The following post does not create a lawyer-client relationship between Alburo Alburo and Associates Law Offices (or any of its lawyers) and the reader. It is still best for you to engage the services of your own lawyer to address your legal concerns, if any.

Also, the matters contained in the following were written in accordance with the law, rules, and jurisprudence prevailing at the time of writing and posting, and do not include any future developments on the subject matter under discussion.

Related Topic: How to Dismiss an Erring Employee the Right Way

Gross and habitual neglect of duty is among the just causes for termination of employment. Article 297(b) of the Labor Code recognizes the employer’s right not only to reasonably expect that their employees will do their jobs well, but also that such employees are expected to do their jobs in the first place. Employees neglecting their duties may be considered as a mortal sin for any enterprise, and constitutes a legal ground by which employment may be terminated.

When is there gross and habitual neglect of duty

D.O. No. 147-15 issued by the Department of Labor and Employment (“DOLE”), set forth the standards that should be met before gross and habitual neglect of duty may be validly used as just cause for termination, to wit:

  1. There must be neglect of duty, and
  2. The negligence must be both gross and habitual in character.

As stated, the neglect must be gross, which denotes a flagrant and culpable refusal or unwillingness of a person to perform a duty. It refers to negligence characterized by the want of even slight care, acting or omitting to act in a situation where there is a duty to act, not inadvertently but willfully and intentionally, with a conscious indifference to consequences insofar as other persons may be affected [See: G.R. No. 179648].

The law imposes a stringent condition before an employer may terminate an employment due to gross and habitual neglect by the employee of his duties. To sustain a termination of employment based on this provision of law, the negligence must not only be gross but also habitual [See: G.R. No. 180123]. Habitual neglect implies repeated failure to perform one’s duties for a period of time. If only one of the abovementioned standards is present, then legally speaking, there is no valid basis to terminate an employee based on this ground.

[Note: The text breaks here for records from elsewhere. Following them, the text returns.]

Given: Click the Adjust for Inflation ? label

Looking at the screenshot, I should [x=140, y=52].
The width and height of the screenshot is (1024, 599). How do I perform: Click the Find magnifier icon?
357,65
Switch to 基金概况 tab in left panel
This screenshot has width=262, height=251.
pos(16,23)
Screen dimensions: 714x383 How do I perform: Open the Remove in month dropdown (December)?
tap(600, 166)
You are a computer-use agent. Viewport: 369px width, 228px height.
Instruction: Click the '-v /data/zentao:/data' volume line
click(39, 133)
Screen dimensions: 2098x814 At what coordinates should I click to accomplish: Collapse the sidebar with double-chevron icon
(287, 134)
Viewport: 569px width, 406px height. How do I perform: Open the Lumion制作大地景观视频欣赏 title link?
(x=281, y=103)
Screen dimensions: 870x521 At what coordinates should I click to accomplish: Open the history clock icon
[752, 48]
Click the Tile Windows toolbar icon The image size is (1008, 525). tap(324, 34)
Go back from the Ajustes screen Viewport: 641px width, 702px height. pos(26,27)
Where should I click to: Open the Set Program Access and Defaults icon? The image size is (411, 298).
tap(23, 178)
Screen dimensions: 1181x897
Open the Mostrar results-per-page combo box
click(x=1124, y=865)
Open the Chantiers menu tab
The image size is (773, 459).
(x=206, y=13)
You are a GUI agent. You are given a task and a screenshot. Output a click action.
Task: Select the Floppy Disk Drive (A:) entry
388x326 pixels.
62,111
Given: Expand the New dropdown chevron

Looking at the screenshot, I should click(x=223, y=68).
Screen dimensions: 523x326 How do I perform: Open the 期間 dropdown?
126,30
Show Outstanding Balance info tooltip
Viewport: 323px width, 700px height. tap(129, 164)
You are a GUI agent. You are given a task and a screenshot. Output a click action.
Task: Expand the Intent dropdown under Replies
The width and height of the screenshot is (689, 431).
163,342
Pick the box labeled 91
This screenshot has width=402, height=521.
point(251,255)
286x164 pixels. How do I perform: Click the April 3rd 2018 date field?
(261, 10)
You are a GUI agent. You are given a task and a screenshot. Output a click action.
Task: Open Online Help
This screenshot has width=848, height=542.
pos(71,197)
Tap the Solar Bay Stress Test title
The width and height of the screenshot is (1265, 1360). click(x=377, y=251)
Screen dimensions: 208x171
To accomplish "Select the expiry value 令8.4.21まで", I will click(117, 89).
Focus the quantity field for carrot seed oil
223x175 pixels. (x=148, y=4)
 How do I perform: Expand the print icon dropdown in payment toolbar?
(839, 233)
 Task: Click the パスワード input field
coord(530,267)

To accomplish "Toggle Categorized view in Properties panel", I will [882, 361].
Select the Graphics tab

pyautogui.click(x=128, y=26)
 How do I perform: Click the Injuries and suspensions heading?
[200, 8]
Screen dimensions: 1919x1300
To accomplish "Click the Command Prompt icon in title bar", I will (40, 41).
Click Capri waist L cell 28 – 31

Some examples of gross and habitual neglect of duties

A cashier who, on a daily basis, leaves on top of a conspicuous table and in plain view the key to the drawer containing cash collections may be considered as grossly and habitually negligent in performing her duties as custodian of the cash. In such case, said cashier should be held accountable when the huge sums of money being kept in the drawer went missing. Same is true for a bank teller who regularly leaves cash exposed on her counter, all while depositors were milling around, and even though she left her post for short moments only [See: G.R. No. 75955]. The said employees may be dismissed for gross and habitual neglect of duty.

Also, an employee, who has been repeatedly absent without leave and frequently late in reporting to work reflect her indifferent attitude and lack of motivation in her work. Her habitual absenteeism without leave constitutes gross negligence and is sufficient to justify her dismissal [See: G.R. No. 165268].

Abandonment of work as an analogous case

Abandonment of work, though not among those explicitly stated under the Labor Code as a just cause for termination of employment, is nevertheless a valid reason for such termination for being analogous to gross and habitual neglect of duty.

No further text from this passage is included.